Ironically, I think PA's problem on some level is that they weren't able to maintain more than one train per day through the state. Let's lay out an alternate way things might have played out: The Broadway survives while the LSL gets cut, and Amtrak opts to maintain the Pennsylvanian to Chicago as well while the upstate services get a trim. This could easily have been justified with marginally different numbers and political calculuses (such a setup would probably serve PA and OH better than the current situation while screwing NY), particularly if the Vermonter had been maintained through to Montreal all along (even as a day train).

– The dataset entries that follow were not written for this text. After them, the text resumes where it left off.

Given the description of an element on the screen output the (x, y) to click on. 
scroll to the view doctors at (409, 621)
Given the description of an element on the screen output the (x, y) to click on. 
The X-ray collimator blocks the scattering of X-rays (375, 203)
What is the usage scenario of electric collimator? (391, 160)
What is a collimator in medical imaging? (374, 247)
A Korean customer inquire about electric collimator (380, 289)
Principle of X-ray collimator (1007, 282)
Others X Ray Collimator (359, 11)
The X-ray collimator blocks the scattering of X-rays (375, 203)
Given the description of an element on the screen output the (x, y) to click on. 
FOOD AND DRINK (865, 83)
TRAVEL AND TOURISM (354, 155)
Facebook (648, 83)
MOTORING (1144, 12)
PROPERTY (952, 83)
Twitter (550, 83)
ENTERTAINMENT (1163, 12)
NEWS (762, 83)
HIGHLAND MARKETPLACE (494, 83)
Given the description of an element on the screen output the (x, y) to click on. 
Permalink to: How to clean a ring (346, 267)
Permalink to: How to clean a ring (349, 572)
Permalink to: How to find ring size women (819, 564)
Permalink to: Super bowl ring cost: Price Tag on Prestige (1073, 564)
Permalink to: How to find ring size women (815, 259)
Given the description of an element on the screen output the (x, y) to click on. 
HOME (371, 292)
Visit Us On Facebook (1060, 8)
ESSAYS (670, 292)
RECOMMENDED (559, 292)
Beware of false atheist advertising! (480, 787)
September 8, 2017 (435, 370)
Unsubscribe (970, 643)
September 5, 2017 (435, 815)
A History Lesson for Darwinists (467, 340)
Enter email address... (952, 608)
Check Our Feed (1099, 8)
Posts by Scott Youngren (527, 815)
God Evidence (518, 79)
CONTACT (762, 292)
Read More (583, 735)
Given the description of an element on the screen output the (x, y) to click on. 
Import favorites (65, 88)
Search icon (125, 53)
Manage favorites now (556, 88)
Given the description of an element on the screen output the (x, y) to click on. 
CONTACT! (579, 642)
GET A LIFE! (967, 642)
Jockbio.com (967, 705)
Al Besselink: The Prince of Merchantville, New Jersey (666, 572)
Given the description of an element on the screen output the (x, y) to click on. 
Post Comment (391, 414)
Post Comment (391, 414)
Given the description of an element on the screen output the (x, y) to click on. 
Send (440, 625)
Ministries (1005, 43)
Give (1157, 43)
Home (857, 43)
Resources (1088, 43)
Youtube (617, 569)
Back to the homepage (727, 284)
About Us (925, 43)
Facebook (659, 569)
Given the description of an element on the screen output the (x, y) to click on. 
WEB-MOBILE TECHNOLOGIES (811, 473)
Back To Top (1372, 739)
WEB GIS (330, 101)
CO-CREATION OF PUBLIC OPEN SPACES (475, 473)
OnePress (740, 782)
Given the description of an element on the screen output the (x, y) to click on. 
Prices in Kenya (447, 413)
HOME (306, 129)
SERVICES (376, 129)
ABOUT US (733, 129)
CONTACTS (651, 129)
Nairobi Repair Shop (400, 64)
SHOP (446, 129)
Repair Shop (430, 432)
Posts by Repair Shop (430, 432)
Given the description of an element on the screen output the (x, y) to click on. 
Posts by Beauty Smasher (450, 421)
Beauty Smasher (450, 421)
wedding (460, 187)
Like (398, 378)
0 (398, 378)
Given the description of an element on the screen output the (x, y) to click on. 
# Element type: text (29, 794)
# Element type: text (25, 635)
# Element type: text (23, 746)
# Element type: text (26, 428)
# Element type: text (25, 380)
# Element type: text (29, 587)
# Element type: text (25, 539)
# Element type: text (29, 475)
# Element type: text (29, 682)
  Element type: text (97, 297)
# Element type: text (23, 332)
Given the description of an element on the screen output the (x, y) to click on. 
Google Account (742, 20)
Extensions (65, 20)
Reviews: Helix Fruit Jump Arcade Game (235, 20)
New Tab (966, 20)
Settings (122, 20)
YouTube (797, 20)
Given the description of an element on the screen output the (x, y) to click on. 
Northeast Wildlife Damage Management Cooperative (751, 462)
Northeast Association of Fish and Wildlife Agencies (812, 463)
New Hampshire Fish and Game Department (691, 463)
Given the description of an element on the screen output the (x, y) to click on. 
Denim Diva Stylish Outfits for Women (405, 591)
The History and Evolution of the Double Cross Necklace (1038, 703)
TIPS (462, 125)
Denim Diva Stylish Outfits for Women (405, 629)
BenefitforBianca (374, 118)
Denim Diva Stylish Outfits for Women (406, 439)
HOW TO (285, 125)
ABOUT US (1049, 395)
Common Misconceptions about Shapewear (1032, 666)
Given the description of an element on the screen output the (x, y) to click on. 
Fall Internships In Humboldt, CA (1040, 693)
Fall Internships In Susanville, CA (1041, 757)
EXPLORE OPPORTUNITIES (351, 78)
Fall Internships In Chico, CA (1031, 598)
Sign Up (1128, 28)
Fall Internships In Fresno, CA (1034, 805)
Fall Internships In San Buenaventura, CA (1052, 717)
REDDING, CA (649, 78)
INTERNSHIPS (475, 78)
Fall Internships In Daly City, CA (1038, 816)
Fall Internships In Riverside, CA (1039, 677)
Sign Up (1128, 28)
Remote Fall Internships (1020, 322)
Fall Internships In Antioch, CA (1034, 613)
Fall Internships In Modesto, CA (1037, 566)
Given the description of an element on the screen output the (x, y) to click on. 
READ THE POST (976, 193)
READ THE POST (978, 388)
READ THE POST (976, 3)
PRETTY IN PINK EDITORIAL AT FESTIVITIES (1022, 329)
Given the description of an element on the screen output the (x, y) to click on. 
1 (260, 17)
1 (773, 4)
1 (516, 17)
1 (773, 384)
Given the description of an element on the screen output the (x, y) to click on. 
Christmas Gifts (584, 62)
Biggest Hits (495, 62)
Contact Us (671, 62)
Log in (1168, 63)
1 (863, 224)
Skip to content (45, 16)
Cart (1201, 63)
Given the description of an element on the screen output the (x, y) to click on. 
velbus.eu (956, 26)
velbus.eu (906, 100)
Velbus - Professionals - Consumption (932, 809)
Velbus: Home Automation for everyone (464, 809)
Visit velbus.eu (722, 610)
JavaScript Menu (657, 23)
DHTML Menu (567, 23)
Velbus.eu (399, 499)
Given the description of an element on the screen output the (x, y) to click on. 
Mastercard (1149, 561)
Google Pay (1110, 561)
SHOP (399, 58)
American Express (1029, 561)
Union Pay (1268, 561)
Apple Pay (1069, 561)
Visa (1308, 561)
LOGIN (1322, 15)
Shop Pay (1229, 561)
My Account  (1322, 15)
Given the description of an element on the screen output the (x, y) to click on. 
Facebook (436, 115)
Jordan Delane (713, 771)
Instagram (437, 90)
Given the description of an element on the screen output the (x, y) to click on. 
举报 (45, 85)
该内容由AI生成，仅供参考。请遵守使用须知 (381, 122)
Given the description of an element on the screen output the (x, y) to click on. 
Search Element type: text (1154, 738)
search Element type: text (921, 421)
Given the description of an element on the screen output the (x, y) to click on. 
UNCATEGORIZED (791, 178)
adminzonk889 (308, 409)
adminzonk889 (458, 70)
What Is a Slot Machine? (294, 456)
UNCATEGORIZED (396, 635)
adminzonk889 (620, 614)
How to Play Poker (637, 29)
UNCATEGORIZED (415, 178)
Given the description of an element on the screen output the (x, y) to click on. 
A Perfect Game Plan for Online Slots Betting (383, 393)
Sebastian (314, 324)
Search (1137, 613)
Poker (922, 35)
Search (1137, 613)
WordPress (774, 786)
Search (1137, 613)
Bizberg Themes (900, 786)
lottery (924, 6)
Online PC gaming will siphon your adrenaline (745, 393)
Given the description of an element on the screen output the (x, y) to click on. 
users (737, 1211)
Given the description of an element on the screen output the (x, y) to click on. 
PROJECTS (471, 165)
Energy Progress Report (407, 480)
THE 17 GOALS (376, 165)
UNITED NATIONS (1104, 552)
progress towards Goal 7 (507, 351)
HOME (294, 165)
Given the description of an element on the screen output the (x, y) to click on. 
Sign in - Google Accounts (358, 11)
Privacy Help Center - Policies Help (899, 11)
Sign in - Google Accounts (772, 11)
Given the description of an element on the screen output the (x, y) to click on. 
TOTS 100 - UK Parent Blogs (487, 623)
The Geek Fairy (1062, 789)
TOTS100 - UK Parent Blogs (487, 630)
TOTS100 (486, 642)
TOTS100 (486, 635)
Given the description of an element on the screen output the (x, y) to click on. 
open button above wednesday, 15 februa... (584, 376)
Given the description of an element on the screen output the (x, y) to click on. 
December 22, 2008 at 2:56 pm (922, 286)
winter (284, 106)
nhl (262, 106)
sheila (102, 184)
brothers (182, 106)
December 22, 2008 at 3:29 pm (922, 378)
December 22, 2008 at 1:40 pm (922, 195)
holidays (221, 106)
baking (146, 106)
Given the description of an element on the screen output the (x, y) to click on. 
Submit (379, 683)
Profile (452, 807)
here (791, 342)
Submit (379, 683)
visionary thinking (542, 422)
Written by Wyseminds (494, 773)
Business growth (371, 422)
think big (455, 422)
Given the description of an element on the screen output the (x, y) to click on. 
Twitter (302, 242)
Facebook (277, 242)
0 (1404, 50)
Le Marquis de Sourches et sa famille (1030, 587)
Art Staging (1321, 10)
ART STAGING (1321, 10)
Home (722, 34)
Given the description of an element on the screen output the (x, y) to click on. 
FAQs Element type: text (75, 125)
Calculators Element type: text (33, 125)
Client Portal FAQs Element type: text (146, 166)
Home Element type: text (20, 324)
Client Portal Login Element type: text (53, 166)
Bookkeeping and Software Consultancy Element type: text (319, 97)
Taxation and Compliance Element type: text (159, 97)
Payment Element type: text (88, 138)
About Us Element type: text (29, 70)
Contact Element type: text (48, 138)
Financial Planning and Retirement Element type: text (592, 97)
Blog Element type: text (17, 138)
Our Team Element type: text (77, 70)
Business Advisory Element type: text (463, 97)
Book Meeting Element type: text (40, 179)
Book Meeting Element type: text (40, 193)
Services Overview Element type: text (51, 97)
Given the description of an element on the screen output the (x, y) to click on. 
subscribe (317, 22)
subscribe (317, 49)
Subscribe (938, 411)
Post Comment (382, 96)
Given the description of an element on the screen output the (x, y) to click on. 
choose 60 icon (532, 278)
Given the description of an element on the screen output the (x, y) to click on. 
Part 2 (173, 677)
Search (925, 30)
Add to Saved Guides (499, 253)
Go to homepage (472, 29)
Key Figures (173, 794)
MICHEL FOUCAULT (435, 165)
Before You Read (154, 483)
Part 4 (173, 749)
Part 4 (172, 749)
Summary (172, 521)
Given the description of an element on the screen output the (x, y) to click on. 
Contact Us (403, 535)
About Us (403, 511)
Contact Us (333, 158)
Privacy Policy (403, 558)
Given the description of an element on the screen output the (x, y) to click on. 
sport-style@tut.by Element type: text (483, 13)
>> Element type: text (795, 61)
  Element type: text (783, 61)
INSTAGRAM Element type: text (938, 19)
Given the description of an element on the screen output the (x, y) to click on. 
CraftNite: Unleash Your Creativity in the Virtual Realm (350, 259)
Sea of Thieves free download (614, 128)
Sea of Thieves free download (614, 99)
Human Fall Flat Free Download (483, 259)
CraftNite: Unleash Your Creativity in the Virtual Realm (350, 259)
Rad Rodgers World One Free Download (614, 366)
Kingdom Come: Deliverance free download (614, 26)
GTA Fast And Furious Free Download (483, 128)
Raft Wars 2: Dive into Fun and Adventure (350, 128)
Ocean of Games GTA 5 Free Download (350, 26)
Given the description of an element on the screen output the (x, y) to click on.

In such a universe, who is to say that we might not be having a messy discussion on how far the ALB-BUF trains are going to be cut back (with occasional chatter on the corridor being dropped entirely and a lot of it focusing on the Maple Leaf being the sole survivor) and the Adirondack looks like it's toast while the PA GOP is grumbling, but propping up whatever services they have to there?
Well said!
I am the beneficiary of the survival of relatively good service on the Water Level Route -- all of which arguably survived due to the vagaries of chance in the past. We've actually gained a lot (LSL, Maple Leaf, Empire Service to Niagara Falls and Buffalo Exchange St., new Syracuse station, Schenectady) since 1971, and we've only lost the Niagara Rainbow. Perhaps the critical mass of three-a-day, which we never dropped below, was sufficient to build upon.
Meanwhile, Pittsbugh-Harrisburg service seems to have lost service more often than it gained service. It also started with three a day, but one died very quickly, and two were long distance -- of which one died pretty quickly. I don't want to see my Pennsylvania neighbors suffer due to a random historical chance which could have gone the other way.
(My Ontario neighbors are already suffering due to the random vagaries of politics going worse in Canada than the US, with the Maple Leaf now being the only train to Niagara Falls Ontario.)